Task to carry out:
Restate the entries word for word, omitting nothing.

[Supplied records Boundary: Start]

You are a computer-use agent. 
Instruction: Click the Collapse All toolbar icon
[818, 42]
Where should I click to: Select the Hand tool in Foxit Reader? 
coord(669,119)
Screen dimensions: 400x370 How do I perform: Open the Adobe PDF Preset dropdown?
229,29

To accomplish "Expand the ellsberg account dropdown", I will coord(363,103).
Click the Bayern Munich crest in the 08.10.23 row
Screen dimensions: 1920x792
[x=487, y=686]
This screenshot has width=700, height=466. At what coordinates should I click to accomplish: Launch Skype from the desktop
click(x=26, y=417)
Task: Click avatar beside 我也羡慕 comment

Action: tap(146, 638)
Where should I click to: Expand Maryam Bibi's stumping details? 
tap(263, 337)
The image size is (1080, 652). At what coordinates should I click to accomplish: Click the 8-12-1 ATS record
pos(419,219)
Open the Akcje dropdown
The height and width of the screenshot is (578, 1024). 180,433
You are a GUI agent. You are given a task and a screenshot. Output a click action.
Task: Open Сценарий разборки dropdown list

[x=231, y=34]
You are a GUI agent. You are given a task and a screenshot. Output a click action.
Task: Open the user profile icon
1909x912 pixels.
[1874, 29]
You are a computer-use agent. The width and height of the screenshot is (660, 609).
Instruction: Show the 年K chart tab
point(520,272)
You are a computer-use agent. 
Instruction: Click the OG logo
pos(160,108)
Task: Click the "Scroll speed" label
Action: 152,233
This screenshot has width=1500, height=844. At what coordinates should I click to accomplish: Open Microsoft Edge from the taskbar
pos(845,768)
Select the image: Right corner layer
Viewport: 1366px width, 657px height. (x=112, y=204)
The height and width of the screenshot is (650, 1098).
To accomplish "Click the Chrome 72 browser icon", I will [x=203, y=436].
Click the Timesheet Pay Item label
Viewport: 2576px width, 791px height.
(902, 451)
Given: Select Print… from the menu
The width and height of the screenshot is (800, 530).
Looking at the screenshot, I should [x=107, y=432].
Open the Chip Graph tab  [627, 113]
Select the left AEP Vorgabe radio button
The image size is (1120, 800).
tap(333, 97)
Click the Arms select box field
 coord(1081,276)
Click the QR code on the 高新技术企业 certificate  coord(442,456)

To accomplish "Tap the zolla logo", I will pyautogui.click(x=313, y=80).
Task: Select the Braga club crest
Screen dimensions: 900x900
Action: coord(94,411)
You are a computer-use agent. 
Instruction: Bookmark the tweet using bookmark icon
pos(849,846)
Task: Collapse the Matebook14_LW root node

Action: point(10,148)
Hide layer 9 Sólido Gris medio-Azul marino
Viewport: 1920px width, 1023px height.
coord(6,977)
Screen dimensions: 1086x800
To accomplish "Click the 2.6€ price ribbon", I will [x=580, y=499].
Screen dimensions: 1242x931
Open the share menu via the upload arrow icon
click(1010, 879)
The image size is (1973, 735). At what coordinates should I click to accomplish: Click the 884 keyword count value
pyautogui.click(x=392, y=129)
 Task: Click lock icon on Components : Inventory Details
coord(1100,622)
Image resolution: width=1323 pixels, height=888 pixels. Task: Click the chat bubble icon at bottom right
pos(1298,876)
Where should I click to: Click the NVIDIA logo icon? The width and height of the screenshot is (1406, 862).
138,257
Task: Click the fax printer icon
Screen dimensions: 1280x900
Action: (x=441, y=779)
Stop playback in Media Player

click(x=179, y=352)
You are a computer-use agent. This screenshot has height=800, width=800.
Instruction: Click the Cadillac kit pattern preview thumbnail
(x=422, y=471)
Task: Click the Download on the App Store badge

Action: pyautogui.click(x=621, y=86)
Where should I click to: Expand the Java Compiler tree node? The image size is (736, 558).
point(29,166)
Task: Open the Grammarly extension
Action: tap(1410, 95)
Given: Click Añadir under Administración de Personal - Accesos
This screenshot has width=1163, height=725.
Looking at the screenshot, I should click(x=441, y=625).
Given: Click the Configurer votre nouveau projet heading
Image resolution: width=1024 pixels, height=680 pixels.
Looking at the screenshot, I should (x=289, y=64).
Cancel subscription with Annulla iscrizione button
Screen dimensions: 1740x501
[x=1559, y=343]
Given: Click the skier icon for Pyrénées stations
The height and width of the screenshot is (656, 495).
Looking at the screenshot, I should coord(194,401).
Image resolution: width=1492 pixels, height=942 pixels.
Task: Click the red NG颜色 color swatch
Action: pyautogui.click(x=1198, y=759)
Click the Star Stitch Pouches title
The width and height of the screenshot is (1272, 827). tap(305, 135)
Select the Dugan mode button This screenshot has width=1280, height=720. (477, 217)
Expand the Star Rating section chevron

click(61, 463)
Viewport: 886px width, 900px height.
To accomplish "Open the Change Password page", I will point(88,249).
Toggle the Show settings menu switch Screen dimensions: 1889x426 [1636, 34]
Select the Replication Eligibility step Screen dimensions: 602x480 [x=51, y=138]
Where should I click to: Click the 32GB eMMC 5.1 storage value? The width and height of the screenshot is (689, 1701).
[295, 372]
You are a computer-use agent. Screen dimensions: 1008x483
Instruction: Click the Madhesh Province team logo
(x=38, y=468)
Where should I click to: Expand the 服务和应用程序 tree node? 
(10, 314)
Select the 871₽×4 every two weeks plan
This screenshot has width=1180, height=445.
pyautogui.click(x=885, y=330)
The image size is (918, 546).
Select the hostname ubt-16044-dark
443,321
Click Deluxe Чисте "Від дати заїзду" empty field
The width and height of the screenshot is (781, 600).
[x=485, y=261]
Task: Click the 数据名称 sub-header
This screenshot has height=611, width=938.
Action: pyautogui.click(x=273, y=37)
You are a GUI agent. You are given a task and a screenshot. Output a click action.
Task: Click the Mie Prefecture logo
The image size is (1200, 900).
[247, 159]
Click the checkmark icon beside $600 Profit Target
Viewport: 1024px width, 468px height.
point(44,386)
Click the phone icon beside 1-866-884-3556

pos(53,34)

[Supplied records Boundary: End]

Response:
You are a computer-use agent. 
Instruction: Click the Collapse All toolbar icon
[818, 42]
Where should I click to: Select the Hand tool in Foxit Reader? 
coord(669,119)
Screen dimensions: 400x370 How do I perform: Open the Adobe PDF Preset dropdown?
229,29

To accomplish "Expand the ellsberg account dropdown", I will coord(363,103).
Click the Bayern Munich crest in the 08.10.23 row
Screen dimensions: 1920x792
[x=487, y=686]
This screenshot has width=700, height=466. At what coordinates should I click to accomplish: Launch Skype from the desktop
click(x=26, y=417)
Task: Click avatar beside 我也羡慕 comment

Action: tap(146, 638)
Where should I click to: Expand Maryam Bibi's stumping details? 
tap(263, 337)
The image size is (1080, 652). At what coordinates should I click to accomplish: Click the 8-12-1 ATS record
pos(419,219)
Open the Akcje dropdown
The height and width of the screenshot is (578, 1024). 180,433
You are a GUI agent. You are given a task and a screenshot. Output a click action.
Task: Open Сценарий разборки dropdown list

[x=231, y=34]
You are a GUI agent. You are given a task and a screenshot. Output a click action.
Task: Open the user profile icon
1909x912 pixels.
[1874, 29]
You are a computer-use agent. The width and height of the screenshot is (660, 609).
Instruction: Show the 年K chart tab
point(520,272)
You are a computer-use agent. 
Instruction: Click the OG logo
pos(160,108)
Task: Click the "Scroll speed" label
Action: 152,233
This screenshot has width=1500, height=844. At what coordinates should I click to accomplish: Open Microsoft Edge from the taskbar
pos(845,768)
Select the image: Right corner layer
Viewport: 1366px width, 657px height. (x=112, y=204)
The height and width of the screenshot is (650, 1098).
To accomplish "Click the Chrome 72 browser icon", I will [x=203, y=436].
Click the Timesheet Pay Item label
Viewport: 2576px width, 791px height.
(902, 451)
Given: Select Print… from the menu
The width and height of the screenshot is (800, 530).
Looking at the screenshot, I should [x=107, y=432].
Open the Chip Graph tab  [627, 113]
Select the left AEP Vorgabe radio button
The image size is (1120, 800).
tap(333, 97)
Click the Arms select box field
 coord(1081,276)
Click the QR code on the 高新技术企业 certificate  coord(442,456)

To accomplish "Tap the zolla logo", I will pyautogui.click(x=313, y=80).
Task: Select the Braga club crest
Screen dimensions: 900x900
Action: coord(94,411)
You are a computer-use agent. 
Instruction: Bookmark the tweet using bookmark icon
pos(849,846)
Task: Collapse the Matebook14_LW root node

Action: point(10,148)
Hide layer 9 Sólido Gris medio-Azul marino
Viewport: 1920px width, 1023px height.
coord(6,977)
Screen dimensions: 1086x800
To accomplish "Click the 2.6€ price ribbon", I will [x=580, y=499].
Screen dimensions: 1242x931
Open the share menu via the upload arrow icon
click(1010, 879)
The image size is (1973, 735). At what coordinates should I click to accomplish: Click the 884 keyword count value
pyautogui.click(x=392, y=129)
 Task: Click lock icon on Components : Inventory Details
coord(1100,622)
Image resolution: width=1323 pixels, height=888 pixels. Task: Click the chat bubble icon at bottom right
pos(1298,876)
Where should I click to: Click the NVIDIA logo icon? The width and height of the screenshot is (1406, 862).
138,257
Task: Click the fax printer icon
Screen dimensions: 1280x900
Action: (x=441, y=779)
Stop playback in Media Player

click(x=179, y=352)
You are a computer-use agent. This screenshot has height=800, width=800.
Instruction: Click the Cadillac kit pattern preview thumbnail
(x=422, y=471)
Task: Click the Download on the App Store badge

Action: pyautogui.click(x=621, y=86)
Where should I click to: Expand the Java Compiler tree node? The image size is (736, 558).
point(29,166)
Task: Open the Grammarly extension
Action: tap(1410, 95)
Given: Click Añadir under Administración de Personal - Accesos
This screenshot has width=1163, height=725.
Looking at the screenshot, I should click(x=441, y=625).
Given: Click the Configurer votre nouveau projet heading
Image resolution: width=1024 pixels, height=680 pixels.
Looking at the screenshot, I should (x=289, y=64).
Cancel subscription with Annulla iscrizione button
Screen dimensions: 1740x501
[x=1559, y=343]
Given: Click the skier icon for Pyrénées stations
The height and width of the screenshot is (656, 495).
Looking at the screenshot, I should coord(194,401).
Image resolution: width=1492 pixels, height=942 pixels.
Task: Click the red NG颜色 color swatch
Action: pyautogui.click(x=1198, y=759)
Click the Star Stitch Pouches title
The width and height of the screenshot is (1272, 827). tap(305, 135)
Select the Dugan mode button This screenshot has width=1280, height=720. (477, 217)
Expand the Star Rating section chevron

click(61, 463)
Viewport: 886px width, 900px height.
To accomplish "Open the Change Password page", I will point(88,249).
Toggle the Show settings menu switch Screen dimensions: 1889x426 [1636, 34]
Select the Replication Eligibility step Screen dimensions: 602x480 [x=51, y=138]
Where should I click to: Click the 32GB eMMC 5.1 storage value? The width and height of the screenshot is (689, 1701).
[295, 372]
You are a computer-use agent. Screen dimensions: 1008x483
Instruction: Click the Madhesh Province team logo
(x=38, y=468)
Where should I click to: Expand the 服务和应用程序 tree node? 
(10, 314)
Select the 871₽×4 every two weeks plan
This screenshot has width=1180, height=445.
pyautogui.click(x=885, y=330)
The image size is (918, 546).
Select the hostname ubt-16044-dark
443,321
Click Deluxe Чисте "Від дати заїзду" empty field
The width and height of the screenshot is (781, 600).
[x=485, y=261]
Task: Click the 数据名称 sub-header
This screenshot has height=611, width=938.
Action: pyautogui.click(x=273, y=37)
You are a GUI agent. You are given a task and a screenshot. Output a click action.
Task: Click the Mie Prefecture logo
The image size is (1200, 900).
[247, 159]
Click the checkmark icon beside $600 Profit Target
Viewport: 1024px width, 468px height.
point(44,386)
Click the phone icon beside 1-866-884-3556

pos(53,34)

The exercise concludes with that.